The reason I’m pointing it out again is that I just noticed that Knowledge and Wharton put out a great summary of some of the key points in their article on “The Use — and Misuse — of Statistics: How and Why Numbers Are So Easily Manipulated”. Even though they had to go and use, what is in my view, the waste-of-time, waste-of-print, and waste-of-breath story on Roger Clemens and his alleged (ab)use of steroids as a background, they still made some great points regarding statistics, which need to be reiterated every now and again (because it seems that the vast majority of people who like to do statistical studies and quote statistical results still don’t understand what statistics is really all about).

  • Correlation is not Causation!
    As the article notes, a chain of retail stores may analyze its operations for a set period and find that those times when it reduced its sales prices coincided with times that overall sales fell. The chain might conclude that low prices reduce sales volume when, in fact, it could be the case that stores run semi-annual sales during known down periods. In other words, low sales are causing price declines and not the other way around.
  • It’s much easier to isolate and exclude extraneous data when you have experimental or hard-sciences data.
    In post-activity analysis in a business setting, it’s much more difficult to isolate the effects of a variety of other influences — and any attempt to simplify will most likely lead to incorrect results.
  • Comparing your situation only to those that produced positive effects is selection bias — and it’s wrong! Samples must be random.
    The example the authors use is that the Clemens report tried to prove he didn’t do steroids by noting that there are other examples of professional baseball players, like Nolan Ryan, Randy Johnson, and Curt Schilling, that also enjoyed great success in their 40s. However, that’s atypical behavior. The vast majority of players, and pitchers in particular, steadily improve in their early careers, peak at about 30, and then slowly decline. Clemens started declining in his late 20’s and then rebounded and improved in his 40s.
  • A single, short-term study on a small population is not conclusive! Especially if the population is not representative of the population at large!
    The example given here is a lawsuit filed against the Coca-Cola Company’s marketing for Enviga, it’s caffeinated green-tea drink, that states it actually burns more calories than it provides, resulting in ‘negative calories’. The claim is based on a clinical study of a small group of individuals with an average BMI (Body Mass Index) of 22. However, the majority of the American population has a BMI of 25 or more. Thus, its not statistically reasonable to say that the study would be representative of the population at large.

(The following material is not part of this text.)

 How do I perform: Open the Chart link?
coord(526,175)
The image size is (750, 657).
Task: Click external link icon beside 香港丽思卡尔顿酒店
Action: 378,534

  • An accounting of the entire testing process is required for proper perspective in interpretation.
    So you found a statistically significant effect, correlation, or difference between some set of variables. If you don’t report the twenty-one insignificant tests you did before you found that one significant result, how do you know it wasn’t a fluke and that the test should probably be repeated?
  • Data-driven studies can’t always tell you the right answer.
    All they can tell you is which answers to eliminate because the data does not support them. The true value of a statistical analysis is that it helps users to properly characterize uncertainty as opposed to a “best guess”, to realize what outcomes are statistically significant, and to answer specific hypotheses.
  • You have to understand what the drivers behind the variables are if you are to have any hope of making a correct interpretation!
    Consider the example of major league baseball outfielders. A hypothesis going into such a study might be that outfielders have a harder time catching balls hit behind them, which forces them to run backwards. You’ll likely find that the opposite was true – that outfielders tend to catch more balls running backwards, even though this seems counter-intuitive at first. However, when you consider the hang-time of the ball, and the fact that balls hit farther are in the air longer, which gives the outfielder more time to catch them, it starts to make sense.
  • The validity of a statistical analysis is only as good as it’s individual components.
    And if even one component is invalid, the whole work is invalid.